**Collected data**
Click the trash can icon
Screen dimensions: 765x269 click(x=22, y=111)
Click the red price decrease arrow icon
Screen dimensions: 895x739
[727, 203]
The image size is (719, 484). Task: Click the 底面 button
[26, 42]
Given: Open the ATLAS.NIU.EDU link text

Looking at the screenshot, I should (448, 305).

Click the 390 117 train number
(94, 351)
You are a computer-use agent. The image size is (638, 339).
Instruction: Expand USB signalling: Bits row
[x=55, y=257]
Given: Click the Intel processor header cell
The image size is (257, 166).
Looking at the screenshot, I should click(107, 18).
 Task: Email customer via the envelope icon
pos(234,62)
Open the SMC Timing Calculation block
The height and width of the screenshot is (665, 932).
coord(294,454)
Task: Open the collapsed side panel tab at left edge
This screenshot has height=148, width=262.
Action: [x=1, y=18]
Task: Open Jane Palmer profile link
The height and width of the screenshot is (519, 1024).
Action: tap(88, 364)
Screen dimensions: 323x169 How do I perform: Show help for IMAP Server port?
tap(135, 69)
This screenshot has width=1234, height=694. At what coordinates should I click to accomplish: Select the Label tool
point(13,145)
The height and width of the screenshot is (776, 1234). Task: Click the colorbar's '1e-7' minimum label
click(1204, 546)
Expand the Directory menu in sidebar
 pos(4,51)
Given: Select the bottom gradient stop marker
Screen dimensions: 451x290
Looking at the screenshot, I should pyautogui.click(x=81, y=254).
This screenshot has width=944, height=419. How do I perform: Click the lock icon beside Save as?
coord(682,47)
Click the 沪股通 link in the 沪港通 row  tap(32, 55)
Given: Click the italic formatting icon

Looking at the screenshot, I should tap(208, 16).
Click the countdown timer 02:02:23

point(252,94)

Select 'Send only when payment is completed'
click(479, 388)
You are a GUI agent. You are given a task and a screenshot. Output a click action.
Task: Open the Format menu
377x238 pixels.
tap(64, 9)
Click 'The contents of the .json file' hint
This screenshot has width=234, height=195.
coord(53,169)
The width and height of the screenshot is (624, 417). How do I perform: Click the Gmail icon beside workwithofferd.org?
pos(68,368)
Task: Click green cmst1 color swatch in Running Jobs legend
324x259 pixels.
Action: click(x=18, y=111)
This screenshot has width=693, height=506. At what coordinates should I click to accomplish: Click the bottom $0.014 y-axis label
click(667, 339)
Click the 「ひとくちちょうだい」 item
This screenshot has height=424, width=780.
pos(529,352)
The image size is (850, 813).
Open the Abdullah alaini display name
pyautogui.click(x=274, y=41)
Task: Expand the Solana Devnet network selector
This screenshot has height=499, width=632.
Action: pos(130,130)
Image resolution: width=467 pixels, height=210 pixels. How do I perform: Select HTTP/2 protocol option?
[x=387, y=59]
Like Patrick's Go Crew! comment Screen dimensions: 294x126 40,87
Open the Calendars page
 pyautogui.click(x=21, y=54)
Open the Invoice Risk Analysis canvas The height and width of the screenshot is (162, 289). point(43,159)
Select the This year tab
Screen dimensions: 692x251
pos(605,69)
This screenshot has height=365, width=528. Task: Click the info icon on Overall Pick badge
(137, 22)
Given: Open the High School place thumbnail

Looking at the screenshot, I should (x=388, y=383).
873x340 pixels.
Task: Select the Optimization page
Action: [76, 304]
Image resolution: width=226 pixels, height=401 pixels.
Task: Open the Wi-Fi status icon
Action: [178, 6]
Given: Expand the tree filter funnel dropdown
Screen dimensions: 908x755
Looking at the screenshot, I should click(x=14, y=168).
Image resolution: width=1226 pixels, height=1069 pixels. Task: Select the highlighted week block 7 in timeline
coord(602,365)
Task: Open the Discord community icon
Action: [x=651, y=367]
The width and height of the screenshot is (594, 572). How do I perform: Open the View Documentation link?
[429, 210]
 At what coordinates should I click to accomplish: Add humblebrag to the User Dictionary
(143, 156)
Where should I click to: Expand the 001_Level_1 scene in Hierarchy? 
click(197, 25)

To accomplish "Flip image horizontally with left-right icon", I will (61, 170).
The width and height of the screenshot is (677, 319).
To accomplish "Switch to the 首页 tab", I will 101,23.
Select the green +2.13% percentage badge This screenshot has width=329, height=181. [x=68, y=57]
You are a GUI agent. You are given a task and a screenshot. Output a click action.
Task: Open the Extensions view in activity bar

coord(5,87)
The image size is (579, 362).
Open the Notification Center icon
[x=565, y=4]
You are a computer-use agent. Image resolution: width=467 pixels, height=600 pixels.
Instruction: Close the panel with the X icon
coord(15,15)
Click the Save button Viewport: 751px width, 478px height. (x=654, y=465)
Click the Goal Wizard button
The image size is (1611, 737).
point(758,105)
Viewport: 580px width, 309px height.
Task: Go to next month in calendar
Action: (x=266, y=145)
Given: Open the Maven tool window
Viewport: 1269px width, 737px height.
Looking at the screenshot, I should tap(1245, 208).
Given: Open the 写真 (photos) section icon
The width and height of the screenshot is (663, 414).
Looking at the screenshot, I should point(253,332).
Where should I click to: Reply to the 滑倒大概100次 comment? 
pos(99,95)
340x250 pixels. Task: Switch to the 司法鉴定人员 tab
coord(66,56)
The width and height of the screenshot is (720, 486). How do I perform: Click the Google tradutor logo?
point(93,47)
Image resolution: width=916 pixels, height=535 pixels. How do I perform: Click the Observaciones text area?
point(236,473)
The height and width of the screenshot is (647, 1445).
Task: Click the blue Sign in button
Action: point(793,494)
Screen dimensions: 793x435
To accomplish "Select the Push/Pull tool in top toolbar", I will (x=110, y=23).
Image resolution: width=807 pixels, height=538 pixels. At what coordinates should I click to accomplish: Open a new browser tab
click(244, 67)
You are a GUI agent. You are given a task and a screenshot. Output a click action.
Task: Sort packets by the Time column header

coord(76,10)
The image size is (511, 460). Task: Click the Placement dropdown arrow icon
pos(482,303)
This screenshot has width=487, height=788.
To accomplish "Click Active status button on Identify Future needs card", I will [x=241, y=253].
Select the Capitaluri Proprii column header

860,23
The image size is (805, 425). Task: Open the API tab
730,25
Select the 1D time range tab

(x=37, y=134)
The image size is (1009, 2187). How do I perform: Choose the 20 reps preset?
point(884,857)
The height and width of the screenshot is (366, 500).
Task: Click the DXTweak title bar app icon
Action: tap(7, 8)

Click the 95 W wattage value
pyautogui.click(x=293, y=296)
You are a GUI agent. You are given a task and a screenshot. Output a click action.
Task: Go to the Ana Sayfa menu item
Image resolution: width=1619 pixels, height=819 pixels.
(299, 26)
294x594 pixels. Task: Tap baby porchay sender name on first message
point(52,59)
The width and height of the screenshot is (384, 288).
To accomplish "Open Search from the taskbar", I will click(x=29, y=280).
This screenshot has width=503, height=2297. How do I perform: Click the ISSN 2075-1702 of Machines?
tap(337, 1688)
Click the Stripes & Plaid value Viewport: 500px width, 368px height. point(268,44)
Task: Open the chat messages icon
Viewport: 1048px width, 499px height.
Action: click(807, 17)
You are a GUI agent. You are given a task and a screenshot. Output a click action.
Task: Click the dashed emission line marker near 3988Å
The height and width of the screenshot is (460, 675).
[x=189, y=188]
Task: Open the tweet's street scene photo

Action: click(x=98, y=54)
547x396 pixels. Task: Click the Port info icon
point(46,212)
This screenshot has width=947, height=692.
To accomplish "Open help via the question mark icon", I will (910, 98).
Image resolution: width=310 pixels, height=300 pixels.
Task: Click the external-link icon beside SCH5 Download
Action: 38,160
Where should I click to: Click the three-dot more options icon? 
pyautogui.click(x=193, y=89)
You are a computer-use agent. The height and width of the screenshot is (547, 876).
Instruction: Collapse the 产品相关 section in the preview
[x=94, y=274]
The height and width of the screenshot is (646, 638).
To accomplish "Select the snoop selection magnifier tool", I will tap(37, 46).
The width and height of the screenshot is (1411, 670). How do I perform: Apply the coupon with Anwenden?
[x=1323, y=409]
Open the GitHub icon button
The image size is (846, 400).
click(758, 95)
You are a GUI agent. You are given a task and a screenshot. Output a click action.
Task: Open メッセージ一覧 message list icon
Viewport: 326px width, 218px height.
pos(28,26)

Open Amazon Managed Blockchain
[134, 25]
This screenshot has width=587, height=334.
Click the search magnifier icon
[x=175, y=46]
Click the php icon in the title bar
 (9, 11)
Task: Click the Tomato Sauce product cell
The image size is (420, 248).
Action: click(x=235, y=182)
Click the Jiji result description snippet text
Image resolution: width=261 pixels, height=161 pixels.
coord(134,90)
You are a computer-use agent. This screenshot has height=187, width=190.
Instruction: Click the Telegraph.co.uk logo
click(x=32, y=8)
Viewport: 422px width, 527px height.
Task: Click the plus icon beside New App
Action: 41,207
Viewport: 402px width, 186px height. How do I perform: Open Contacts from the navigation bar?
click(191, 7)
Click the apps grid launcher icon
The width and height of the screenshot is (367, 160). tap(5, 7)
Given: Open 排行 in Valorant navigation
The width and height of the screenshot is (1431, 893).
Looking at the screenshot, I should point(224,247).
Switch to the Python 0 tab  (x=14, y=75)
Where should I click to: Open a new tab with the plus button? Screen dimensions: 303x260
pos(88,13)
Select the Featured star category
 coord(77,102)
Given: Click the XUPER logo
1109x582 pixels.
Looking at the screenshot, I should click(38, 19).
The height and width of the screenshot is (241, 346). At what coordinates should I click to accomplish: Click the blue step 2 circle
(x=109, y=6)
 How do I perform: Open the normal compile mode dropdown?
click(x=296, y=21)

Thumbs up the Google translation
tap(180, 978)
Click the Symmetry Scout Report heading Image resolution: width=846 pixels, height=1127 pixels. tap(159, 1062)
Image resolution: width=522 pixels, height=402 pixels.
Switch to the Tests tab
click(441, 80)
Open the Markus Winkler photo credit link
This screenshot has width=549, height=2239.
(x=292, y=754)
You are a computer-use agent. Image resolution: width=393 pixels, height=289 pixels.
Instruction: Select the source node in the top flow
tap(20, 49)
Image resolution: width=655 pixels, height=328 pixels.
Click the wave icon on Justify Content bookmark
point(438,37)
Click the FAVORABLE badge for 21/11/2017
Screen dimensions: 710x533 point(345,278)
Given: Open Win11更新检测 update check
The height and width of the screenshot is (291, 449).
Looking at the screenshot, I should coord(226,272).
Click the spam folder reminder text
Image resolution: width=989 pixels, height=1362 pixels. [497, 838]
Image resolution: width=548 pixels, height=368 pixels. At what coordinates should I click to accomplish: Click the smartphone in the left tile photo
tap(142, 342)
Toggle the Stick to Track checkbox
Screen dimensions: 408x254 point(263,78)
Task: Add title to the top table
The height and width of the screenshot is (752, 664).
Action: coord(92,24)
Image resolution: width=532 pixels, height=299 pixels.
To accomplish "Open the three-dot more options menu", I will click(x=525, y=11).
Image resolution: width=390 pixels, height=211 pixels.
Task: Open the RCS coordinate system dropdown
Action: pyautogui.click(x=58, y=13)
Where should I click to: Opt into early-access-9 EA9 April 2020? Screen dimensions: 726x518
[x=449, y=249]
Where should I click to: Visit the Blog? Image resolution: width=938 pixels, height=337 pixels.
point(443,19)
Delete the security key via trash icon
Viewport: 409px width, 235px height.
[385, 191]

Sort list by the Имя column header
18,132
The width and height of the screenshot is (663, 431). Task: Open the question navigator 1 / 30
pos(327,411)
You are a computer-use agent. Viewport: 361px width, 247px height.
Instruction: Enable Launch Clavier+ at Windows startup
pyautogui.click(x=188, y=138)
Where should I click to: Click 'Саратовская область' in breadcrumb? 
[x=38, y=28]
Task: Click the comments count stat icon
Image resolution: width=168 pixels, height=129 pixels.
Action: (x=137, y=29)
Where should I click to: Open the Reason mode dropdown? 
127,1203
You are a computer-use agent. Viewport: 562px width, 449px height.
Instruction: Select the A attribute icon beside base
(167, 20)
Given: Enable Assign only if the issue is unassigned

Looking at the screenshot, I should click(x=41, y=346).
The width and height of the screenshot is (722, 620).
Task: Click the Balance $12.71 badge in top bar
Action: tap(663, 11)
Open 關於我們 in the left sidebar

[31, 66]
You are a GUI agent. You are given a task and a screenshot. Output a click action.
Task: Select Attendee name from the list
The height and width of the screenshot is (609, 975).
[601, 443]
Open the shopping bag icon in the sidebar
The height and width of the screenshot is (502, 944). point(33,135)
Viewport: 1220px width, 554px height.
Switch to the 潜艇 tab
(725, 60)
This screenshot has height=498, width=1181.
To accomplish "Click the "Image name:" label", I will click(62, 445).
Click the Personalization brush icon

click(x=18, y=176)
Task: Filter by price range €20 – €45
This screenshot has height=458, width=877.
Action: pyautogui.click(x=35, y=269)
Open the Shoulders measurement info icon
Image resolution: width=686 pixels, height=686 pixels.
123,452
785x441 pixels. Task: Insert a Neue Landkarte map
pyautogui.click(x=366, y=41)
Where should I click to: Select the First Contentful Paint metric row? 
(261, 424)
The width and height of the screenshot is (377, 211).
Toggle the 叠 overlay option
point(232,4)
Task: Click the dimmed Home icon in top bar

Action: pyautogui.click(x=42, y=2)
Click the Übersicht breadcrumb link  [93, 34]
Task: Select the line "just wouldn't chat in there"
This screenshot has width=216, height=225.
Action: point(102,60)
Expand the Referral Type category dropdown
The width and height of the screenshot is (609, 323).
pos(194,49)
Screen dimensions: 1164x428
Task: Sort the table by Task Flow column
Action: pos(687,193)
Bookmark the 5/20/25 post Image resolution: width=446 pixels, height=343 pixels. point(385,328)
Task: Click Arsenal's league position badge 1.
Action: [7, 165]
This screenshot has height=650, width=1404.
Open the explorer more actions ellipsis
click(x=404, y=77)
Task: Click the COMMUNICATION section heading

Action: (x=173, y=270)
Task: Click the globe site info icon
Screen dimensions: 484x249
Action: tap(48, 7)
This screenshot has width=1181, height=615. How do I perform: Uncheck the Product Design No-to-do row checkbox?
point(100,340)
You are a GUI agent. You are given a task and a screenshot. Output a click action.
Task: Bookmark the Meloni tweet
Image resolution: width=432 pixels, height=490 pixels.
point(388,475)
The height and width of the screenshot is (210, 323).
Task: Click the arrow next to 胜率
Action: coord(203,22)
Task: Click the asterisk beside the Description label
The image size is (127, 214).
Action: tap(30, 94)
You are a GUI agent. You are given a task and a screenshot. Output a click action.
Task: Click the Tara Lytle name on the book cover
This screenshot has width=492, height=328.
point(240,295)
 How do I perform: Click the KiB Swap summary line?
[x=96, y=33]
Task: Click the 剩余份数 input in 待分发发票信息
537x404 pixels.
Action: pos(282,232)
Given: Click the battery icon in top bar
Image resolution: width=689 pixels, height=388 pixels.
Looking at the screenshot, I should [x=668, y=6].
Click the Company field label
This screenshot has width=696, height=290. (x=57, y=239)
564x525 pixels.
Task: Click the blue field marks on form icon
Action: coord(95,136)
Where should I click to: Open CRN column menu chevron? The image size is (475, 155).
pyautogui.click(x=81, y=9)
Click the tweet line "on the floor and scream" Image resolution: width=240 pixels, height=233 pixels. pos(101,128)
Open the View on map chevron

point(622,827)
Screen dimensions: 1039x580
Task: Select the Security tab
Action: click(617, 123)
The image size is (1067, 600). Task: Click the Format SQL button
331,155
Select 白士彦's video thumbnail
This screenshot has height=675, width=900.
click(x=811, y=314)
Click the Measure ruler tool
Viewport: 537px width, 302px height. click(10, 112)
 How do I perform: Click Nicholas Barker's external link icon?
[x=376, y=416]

**What this task involves**
Please output exactly the lines between the one holding "The width and height of the screenshot is (663, 431)." and the one holding "You are a computer-use agent. Viewport: 562px" in the records above, inclusive, and nothing more.

**Exercise answer**
The width and height of the screenshot is (663, 431). Task: Open the question navigator 1 / 30
pos(327,411)
You are a computer-use agent. Viewport: 361px width, 247px height.
Instruction: Enable Launch Clavier+ at Windows startup
pyautogui.click(x=188, y=138)
Where should I click to: Click 'Саратовская область' in breadcrumb? 
[x=38, y=28]
Task: Click the comments count stat icon
Image resolution: width=168 pixels, height=129 pixels.
Action: (x=137, y=29)
Where should I click to: Open the Reason mode dropdown? 
127,1203
You are a computer-use agent. Viewport: 562px width, 449px height.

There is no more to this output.